Collected data entries:
........

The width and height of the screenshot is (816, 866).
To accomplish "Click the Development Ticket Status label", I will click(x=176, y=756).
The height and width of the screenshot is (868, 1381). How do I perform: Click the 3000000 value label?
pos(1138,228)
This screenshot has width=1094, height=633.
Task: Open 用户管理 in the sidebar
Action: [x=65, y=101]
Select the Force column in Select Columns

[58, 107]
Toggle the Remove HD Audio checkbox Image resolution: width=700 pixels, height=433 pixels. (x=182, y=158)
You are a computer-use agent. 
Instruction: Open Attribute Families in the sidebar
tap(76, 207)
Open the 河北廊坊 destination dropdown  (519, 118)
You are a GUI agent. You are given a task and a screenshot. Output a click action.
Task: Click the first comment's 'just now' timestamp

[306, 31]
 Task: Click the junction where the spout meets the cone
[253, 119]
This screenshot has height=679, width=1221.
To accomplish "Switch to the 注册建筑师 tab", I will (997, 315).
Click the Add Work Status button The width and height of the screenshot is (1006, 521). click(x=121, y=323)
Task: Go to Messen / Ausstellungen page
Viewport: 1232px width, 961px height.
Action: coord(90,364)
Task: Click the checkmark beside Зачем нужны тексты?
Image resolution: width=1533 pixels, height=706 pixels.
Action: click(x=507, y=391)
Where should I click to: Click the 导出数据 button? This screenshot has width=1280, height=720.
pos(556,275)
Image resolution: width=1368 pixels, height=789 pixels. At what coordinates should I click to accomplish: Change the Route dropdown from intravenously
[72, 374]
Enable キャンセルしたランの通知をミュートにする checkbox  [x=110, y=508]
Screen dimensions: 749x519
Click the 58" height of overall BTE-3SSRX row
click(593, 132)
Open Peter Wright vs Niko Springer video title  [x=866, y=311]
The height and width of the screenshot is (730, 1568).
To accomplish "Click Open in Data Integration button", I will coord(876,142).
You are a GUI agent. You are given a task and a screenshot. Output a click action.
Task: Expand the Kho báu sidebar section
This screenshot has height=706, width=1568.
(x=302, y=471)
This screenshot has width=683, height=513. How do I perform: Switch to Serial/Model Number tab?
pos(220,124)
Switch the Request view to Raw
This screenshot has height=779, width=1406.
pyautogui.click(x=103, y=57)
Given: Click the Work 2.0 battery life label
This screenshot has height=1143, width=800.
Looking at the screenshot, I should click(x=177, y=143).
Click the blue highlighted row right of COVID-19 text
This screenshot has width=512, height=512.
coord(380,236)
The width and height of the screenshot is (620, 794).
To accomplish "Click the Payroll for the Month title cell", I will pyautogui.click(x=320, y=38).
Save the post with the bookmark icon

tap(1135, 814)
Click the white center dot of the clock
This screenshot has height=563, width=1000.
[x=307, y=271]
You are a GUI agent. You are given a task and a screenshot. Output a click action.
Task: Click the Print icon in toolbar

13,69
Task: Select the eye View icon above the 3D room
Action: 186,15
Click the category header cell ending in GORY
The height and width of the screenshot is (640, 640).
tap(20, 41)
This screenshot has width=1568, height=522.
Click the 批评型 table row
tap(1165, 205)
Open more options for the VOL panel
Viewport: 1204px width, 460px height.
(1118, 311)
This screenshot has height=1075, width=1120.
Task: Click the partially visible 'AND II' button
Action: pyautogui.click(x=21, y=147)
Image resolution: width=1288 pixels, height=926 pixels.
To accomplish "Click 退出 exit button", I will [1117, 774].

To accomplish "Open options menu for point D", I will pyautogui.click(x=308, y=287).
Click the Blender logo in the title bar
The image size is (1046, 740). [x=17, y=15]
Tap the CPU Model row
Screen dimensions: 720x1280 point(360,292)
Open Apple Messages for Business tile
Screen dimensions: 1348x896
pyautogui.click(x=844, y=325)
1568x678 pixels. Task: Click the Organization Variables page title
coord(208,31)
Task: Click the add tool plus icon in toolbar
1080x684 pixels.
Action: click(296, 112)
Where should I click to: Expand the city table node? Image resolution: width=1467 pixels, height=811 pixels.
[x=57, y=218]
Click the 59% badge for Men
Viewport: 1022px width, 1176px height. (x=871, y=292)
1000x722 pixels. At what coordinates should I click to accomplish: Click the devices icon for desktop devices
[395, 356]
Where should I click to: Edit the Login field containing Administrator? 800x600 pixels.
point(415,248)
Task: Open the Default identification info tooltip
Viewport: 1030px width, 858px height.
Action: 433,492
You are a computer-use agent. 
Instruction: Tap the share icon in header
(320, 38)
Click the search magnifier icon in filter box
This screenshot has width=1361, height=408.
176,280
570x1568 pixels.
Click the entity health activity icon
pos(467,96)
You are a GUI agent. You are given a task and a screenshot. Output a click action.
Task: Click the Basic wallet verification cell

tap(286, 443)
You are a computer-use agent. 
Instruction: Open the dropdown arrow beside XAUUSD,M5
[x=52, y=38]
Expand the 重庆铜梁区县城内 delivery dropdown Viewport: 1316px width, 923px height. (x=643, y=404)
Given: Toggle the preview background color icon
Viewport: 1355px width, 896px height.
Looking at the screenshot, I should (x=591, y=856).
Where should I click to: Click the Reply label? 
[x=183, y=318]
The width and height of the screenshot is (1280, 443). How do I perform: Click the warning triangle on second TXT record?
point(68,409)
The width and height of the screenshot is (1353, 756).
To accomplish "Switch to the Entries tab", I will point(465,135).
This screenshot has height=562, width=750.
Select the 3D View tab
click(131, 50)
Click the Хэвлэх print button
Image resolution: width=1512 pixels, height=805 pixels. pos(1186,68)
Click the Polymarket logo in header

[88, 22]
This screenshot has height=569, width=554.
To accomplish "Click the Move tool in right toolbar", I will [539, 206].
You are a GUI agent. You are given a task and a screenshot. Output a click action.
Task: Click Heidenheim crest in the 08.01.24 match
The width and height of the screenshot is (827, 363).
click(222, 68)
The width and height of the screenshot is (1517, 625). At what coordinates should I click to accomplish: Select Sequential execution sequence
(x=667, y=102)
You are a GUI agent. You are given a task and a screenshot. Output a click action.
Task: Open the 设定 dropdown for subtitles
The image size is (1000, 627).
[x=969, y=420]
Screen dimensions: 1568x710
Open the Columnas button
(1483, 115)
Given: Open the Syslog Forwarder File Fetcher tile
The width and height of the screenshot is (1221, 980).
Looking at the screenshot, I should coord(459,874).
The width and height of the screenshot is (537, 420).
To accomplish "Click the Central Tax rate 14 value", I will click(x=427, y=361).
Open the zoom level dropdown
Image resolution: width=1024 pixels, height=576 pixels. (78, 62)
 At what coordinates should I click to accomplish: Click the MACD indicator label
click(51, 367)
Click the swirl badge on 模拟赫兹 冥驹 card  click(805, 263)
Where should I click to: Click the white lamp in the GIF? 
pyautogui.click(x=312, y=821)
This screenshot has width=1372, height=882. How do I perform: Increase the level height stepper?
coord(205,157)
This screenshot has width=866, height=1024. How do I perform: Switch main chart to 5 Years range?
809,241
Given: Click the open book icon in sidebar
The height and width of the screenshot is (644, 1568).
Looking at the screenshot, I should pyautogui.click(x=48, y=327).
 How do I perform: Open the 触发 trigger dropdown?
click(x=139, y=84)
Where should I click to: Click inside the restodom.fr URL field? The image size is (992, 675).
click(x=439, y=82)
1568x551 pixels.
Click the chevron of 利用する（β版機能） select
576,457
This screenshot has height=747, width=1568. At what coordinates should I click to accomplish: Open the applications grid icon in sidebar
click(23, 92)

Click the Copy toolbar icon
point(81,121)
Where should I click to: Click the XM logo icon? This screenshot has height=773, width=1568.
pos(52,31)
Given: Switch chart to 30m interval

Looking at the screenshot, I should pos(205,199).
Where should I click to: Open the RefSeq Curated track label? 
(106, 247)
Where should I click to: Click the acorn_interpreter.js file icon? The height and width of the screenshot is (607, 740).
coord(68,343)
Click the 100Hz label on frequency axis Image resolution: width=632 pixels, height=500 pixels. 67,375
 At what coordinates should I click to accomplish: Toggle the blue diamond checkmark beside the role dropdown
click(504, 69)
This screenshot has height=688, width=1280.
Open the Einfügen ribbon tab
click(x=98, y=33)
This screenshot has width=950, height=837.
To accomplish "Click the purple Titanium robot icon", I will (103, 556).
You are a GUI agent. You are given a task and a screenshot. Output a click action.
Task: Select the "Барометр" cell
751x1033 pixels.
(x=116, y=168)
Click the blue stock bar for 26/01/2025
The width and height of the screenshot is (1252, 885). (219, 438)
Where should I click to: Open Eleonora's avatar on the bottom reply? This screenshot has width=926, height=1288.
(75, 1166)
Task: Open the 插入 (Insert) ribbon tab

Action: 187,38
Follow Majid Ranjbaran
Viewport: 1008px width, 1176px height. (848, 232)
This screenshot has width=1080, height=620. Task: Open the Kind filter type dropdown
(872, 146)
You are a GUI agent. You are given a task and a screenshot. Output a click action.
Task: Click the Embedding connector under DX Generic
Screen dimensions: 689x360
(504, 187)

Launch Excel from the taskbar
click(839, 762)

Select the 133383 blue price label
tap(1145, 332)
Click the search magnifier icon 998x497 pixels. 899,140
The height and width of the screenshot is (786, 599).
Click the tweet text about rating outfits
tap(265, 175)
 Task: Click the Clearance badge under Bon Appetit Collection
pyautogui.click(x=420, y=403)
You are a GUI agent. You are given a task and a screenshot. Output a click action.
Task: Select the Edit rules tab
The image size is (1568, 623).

........

Exercise: Across the entries, tally every line that contains the word "will" and report the sum by itself.

Answer: 10